Essentially, the Pegulas and the Bills can build a new stadium wherever and whenever they want. They'll have the money to do it, and as the only pro football team in New York, the state government won't want to lose the income tax revenue (even if other money generated by a NFL team is a wash).

As Bills fans' behavior continues to make national headlines for all the wrong reasons, that timeline might be moved up; the rationale holds that that behavior can be ameliorated by moving the stadium to a more controlled, downtown location.

In 2015, several Bills fans made national news with their crazed behavior inside, but mostly outside, the stadium.

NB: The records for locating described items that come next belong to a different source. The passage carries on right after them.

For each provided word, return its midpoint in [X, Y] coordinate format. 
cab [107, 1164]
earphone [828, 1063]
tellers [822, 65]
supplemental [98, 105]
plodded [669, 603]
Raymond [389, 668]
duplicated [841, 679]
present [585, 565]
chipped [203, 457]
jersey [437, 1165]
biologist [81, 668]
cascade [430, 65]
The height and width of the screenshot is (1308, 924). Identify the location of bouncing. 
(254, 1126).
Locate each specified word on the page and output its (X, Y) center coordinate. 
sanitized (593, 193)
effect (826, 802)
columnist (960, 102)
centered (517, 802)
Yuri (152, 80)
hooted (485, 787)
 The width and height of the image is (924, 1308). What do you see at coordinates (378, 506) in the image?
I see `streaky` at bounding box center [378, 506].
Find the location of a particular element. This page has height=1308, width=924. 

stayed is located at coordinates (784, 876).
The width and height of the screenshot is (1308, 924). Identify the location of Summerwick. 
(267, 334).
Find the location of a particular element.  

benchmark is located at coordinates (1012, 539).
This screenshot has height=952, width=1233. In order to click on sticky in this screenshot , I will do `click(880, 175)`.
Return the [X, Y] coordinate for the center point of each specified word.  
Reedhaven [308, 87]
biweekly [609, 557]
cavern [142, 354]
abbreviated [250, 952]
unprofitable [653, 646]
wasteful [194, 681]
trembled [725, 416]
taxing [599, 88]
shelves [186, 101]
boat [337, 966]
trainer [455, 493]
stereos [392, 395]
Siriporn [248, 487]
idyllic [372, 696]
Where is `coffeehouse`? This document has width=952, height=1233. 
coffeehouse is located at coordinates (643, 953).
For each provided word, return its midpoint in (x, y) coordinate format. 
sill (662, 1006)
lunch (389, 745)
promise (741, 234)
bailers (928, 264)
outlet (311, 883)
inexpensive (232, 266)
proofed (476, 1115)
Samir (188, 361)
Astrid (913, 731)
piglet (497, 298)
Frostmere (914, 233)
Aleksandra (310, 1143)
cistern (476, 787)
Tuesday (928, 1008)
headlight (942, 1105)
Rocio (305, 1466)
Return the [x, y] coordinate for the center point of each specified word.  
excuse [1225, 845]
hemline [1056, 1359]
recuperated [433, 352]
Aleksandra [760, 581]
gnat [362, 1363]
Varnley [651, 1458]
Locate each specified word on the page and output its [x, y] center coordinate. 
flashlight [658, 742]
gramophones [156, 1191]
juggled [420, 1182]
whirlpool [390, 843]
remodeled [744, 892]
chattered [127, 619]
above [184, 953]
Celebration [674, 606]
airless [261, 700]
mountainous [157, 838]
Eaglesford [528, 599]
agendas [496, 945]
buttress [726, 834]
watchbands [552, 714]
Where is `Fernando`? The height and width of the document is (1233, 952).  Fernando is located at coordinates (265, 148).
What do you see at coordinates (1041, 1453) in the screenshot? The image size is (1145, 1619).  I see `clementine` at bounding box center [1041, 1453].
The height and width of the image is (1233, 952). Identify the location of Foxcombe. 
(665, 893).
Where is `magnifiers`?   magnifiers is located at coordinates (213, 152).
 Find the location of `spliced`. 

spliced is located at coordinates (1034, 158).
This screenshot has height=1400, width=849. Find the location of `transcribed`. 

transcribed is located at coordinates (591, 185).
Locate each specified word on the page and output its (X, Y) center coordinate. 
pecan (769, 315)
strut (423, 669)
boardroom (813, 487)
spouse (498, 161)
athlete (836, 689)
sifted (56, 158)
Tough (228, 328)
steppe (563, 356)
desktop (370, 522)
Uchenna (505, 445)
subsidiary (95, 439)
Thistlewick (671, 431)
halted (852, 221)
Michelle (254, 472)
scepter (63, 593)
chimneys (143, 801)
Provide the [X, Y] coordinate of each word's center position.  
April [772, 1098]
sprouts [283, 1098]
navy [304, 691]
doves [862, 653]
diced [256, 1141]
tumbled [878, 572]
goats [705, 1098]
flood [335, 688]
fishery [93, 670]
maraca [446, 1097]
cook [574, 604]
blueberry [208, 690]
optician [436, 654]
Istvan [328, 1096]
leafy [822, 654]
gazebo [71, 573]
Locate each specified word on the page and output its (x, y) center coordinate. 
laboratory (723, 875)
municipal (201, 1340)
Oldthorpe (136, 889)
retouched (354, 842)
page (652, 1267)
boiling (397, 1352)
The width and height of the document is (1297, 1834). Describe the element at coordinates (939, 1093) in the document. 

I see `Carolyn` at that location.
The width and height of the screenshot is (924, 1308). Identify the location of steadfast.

It was spread to the masses, mostly via Deadspin, giving all Bills fans (and especially the charitable endeavor behind #BillsMafia) a black eye. There were all those tables being destroyed by bodies of flying tailgaters, which is mostly harmless. There was the guy who set himself on fire, which caught the attention of the County Executive. The couple who explored each other in the parking lot in plain view of camera phones was a little more worrisome. Bills fans were named "drunkest in the NFL" not once, but twice, by different measures.

This is the national narrative of the scene in and around the Bills on game day: a modern-day Sodom and Gomorrah of debauchery. The image-conscious owners of the Bills may look at this and say it needs to change, even if Bills fans everywhere are extolling the virtues of tailgating and the camaraderie it showcases (which remains true, despite the best efforts of the notorious few). One way to do that is to build the new stadium in a place where off-site lots aren't as prevalent, limiting the areas where large groups can congregate and fuel this type of behavior.

Will they lose some fans? Sure. Will other, different fans be there to take their place? Probably. There is a large segment of the population that won't go to Bills games now because of poor fan behavior. A new downtown stadium could change not only the zip code, but the clientele in attendance at the game. It would also change the national narrative. If you don't think the owners care how their team and fans are viewed, you're burying your head in the sand.